3.1 功能MRI(functional magnetic resonance imaging,fMRI)fMRI是一种功能性成像技术,其基于神经元活动导致脑血流(cerebral blood flow,CBF)改变的原理,其可动态可视化。在神经元活动期间,氧-与脱氧血红蛋白的比率相对于活化的皮质区域的CBF的变化而增加。通过执行特定任务(如手指敲击)和BOLD信号的检测,这些数据可以叠加在传统的结构MRI上,从而可以定位各个功能区的位置[8]。

fMRI是一种非侵入性,广泛应用且相对易于执行的技术,优点是可重复使用。
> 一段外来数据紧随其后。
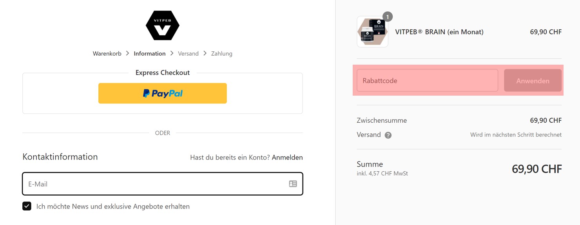Click the VITPEB BRAIN (ein Monat) product name
The width and height of the screenshot is (580, 225).
pyautogui.click(x=439, y=32)
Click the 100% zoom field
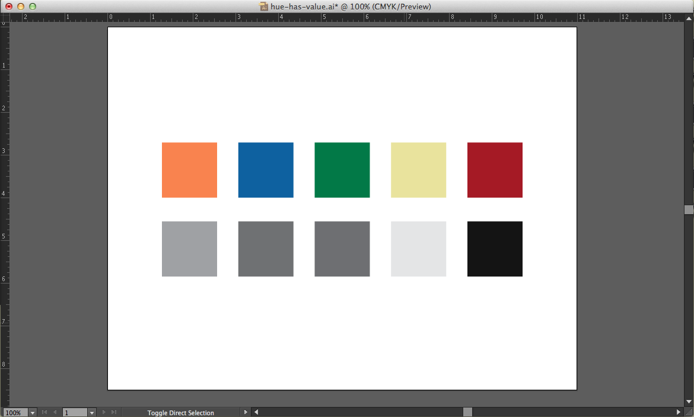This screenshot has height=417, width=694. 14,413
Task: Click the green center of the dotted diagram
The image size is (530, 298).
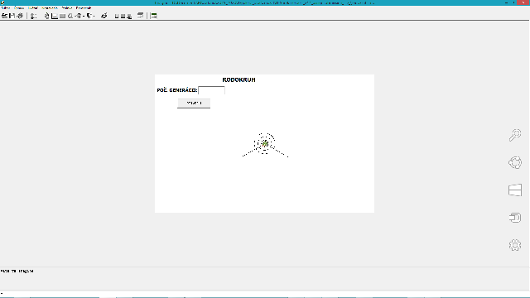Action: (265, 144)
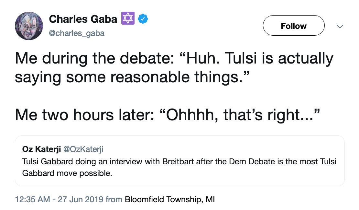Click the quoted text about Breitbart interview
This screenshot has height=210, width=359.
click(179, 167)
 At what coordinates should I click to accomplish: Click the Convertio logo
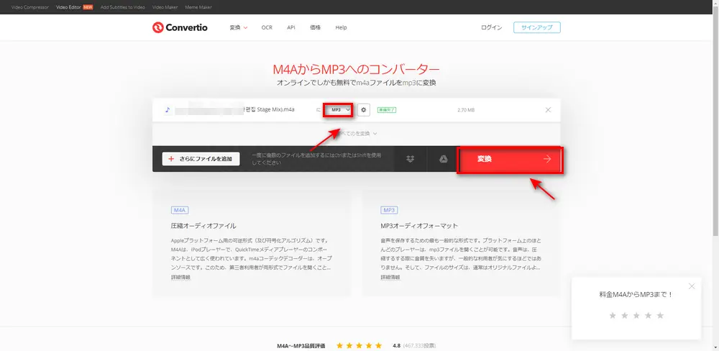click(182, 27)
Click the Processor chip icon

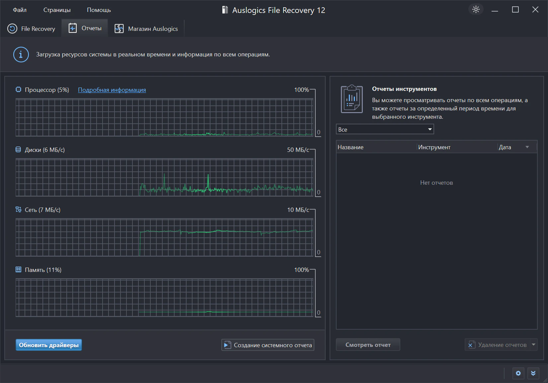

同时fMRI还具有良好的空间分辨率,可以很容易地与标准的解剖定位和导航技术融合[8-9]。但是,fMRI需要一致地应用已建立的测试范例以获得最佳结果。fMRI是间接测量神经元活动,胶质瘤可诱导周围血管系统扭曲可能会影响fMRI的准确性[9-10]。对于语言区定位,fMRI的敏感性和特异性分别为81%和53%[11]。因此,fMRI主要用作术中皮层直接电刺激的辅助手段。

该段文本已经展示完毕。